Even Poonam Pandey got bored and had nothing to say before the IPL final. Rumours are that she’s somewhere in Haiti after a few failed promises during the course of the world cup ;-) And does M.S Dhoni know how to lose? It’s getting increasingly monotonous watching him win everything in the world while coming on at the end of the match saying something to the tune of, “The boys did a fantastic job. I thought it was a good pitch. The opposition (including Pakistan, Sri lanka, Australia, Kolkata, Pune, Newzealand, Shanghai, Kwung Pow and every other place in the world) played well but bad luck.”

 I wonder if MSD could lead the Indian football team to the world cup. The way this is going you’l probably see him giving Cristiano and Messi a few stopovers and crossing it in better than Beckham, lifting the Cup and congratulating his ‘boys’ all over again. Yawn.


Also the renaissance of the greatest orator, on par with John F Kennedy and Martin Luther King, continues - Navjot Singh Sidhu. If NATO had employed this guy to talk to the Libyans, Gaddafi would have ended up tearing his hair out, sending a few planes up and bombing the guts out of his own house to end the misery. A mistake by NATO, that one.

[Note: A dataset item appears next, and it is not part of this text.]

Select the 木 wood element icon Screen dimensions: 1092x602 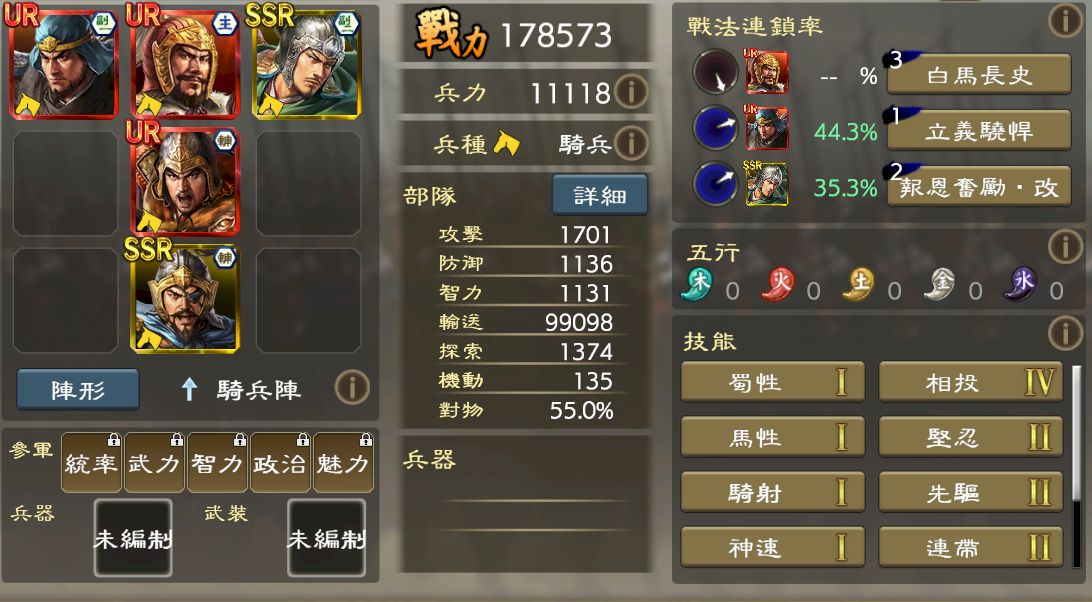[697, 285]
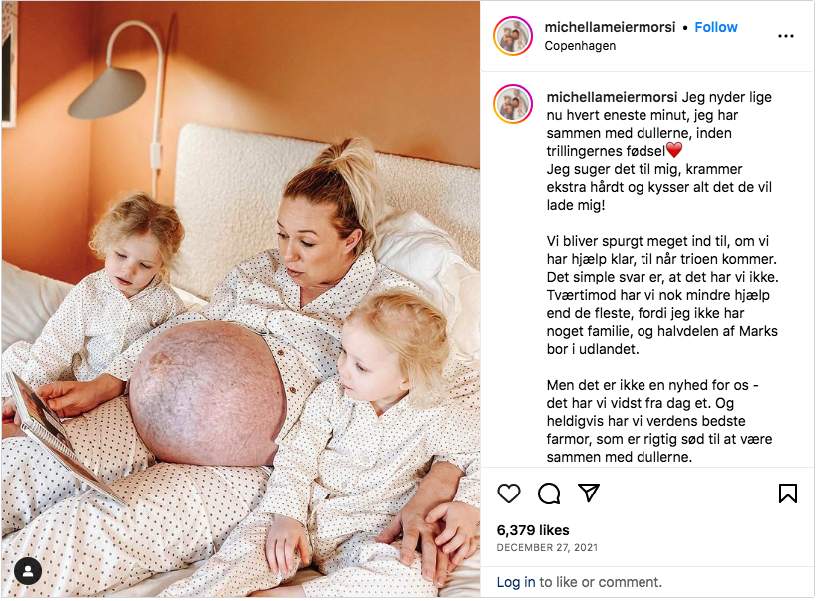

IPL -4 also threw up talented youngsters like Wriddhiman Saha, Ambati Rayudu and Prashant Parameshwaran. The guys at the literary department of Oxford are probably going nuts trying to pronounce these names. Lasith Malinga would’nt look out of place in a jungle, hunting vengeful rhinos by picking up pebbles, yorking them, and breaking their feet.

There are also rumours that Kochi is going to shift its home ground to Ahmedabad. So, in effect if they play a game in Chennai, their away ground will be closer to them than their home ground. How amazingly well-planned out. Might as well have made the home ground in South Africa or someplace.

And is anyone getting the eerie feeling that the IPL is becoming more like the English Premier League with every season? Players getting transferred, home and away games. So much so that R.Ashwin, the young spinner, compared his Chennai team to Manchester United! Imagine Alex Ferguson pulling on a Lungi while rooting for L.Balaji and plotting a Strategic Timeout. Lol.



Wonder what inventions we’l have in IPL 5. The way it’s gone, we might have a few more cheerleaders, the umpires might make their entrance while moonwalking, the Somali pirates may be hired to catch the attention of the crowd, and at the end of it all Dhoni would be grinning all over his cup. The Indian Volleyball League is coming up. Anyone interested?






1 comment:

  1. Siddhu pWnage !!
    how dare u make SAF wear lungi !!